ナポリに向かうトルコ航空便は午前11時45分出発予定でしたが搭乗手続きは大分開始は遅れました。それでもナポリに行く乗客が予定時間から我慢強く並び整然と搭乗すると、飛行機はそれ程遅れることなく動き出しました。しかし昼を挟んだイスタンブール空港は出発ラッシュのようで、滑走路が離陸許可を待つ飛行機の列ができています。ここで大分時間を費やして飛行機は離陸しました。ナポリ便は頬満席状態。前に乗ったときは日本人は我々だけだと思われましたが今日は大分多くの日本人を見かけました。

「ナポリ到着」
ナポリの入国審査窓口のサービスレベルが非常に低いことは全く前回と同様でした。審査窓口がひとつしか開いていなくてそこに大勢の到着客が押し寄せます。他の空港職員が昼御飯から帰ってこないためだろうと思われました。本来優先的に入国処理してもらえる「イタリア人・EU諸国の人達」も外国人と同じように長い列に並ぶことになるので文句を言う人が何人か居ました。私達も不満はありましたが、どっちにしろ預けた荷物が出てくるのは時間がかかることは分かっているので我慢しました。このサービスの悪い入国処理のお陰で預けた荷物を待つ時間は比較的少なくて済みました。変なところサービス時間の帳尻が合っている感じです。

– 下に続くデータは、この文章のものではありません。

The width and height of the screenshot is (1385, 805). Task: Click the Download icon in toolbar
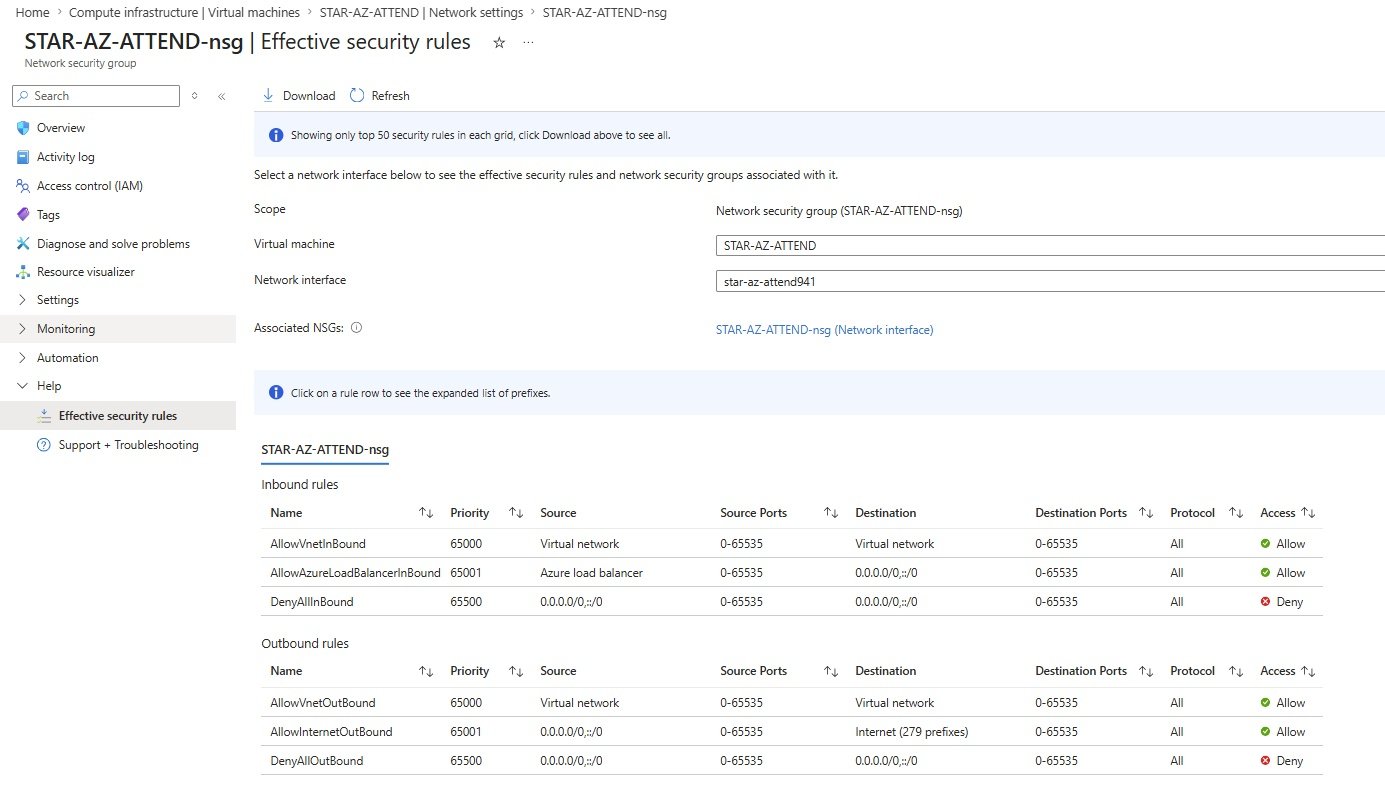[268, 96]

ナポリの空港でナポリ市内観光に便利な「アルテカード」を購入して早速空港バス(AriBus)乗車に利用しました。ナポリの空港は市内に近いですが、地下鉄が通っていないので公共交通機関はバス利用だけということになります。空港バスは「空港−ナポリ中央駅−市民広場(観光拠点)」に停車します。市民広場は観光拠点ですが、人と車が集まるビジネス街にもなっているために物凄い渋滞で空港バスは何回か立ち往生しました。

結局目的の市民広場停留所に行き着くことを諦めた運転手は停留所から数百メートル手前で運行を諦め、乗客は途中で下車して歩くこととなりました。私達も旅行荷物を引っ張りながら数百メートル歩くことになりました。石で舗装されたナポリの道は、「ごつごつ」しているので手荷物ローラーを引っ張るのは結構力が必要でした。

「ナポリのホテル:キアイア・シャルメ・ホテル」
今回のナポリでのホテルは観光名所に行くのに便利なキアイア通りにある「キアイア・シャルメ・ホテル」です。日本のテレビの旅番組でも紹介されたことのある古い建物を改装したホテルです。前回はマリーナ通りに近い現代的なホテルに宿泊したので、今回は古い建物を利活用したホテルを選んだのでした。「キアイア・シャルメ・ホテル」は昔の裕福な人の住宅の3フロアをホテルに改装したものです。フロントは2階で私達の部屋は3階。部屋の中は一階部分が洗面所で、室内にある狭い階段を上った4階に寝室があります。古いエレベータがガタガタ言いながら動いています。客室のベッドなどの調度品も時代物で揃えていますが、トイレ・風呂などは現代的に作られています。荷物を解いて少し休んでから早速市内観光に出かけました。

「ヴェロメの丘」
ナポリ1日目の目玉はナポリ西方の「ヴェロメの丘」です。ホテルから程近い「アウグステオ駅」からナポリ名物のケーブルカー(セントラル線)でヴェロメ丘の上に行き、そこから歩いて最初の訪問場所の「サン・マルティーノ修道院美術館」に向かいました。この修道院はヴェスビーオ山を背景にしてナポリ市内を一望できる場所にあるためにナポリ市民(カップル)の憩いの場所にもなっています。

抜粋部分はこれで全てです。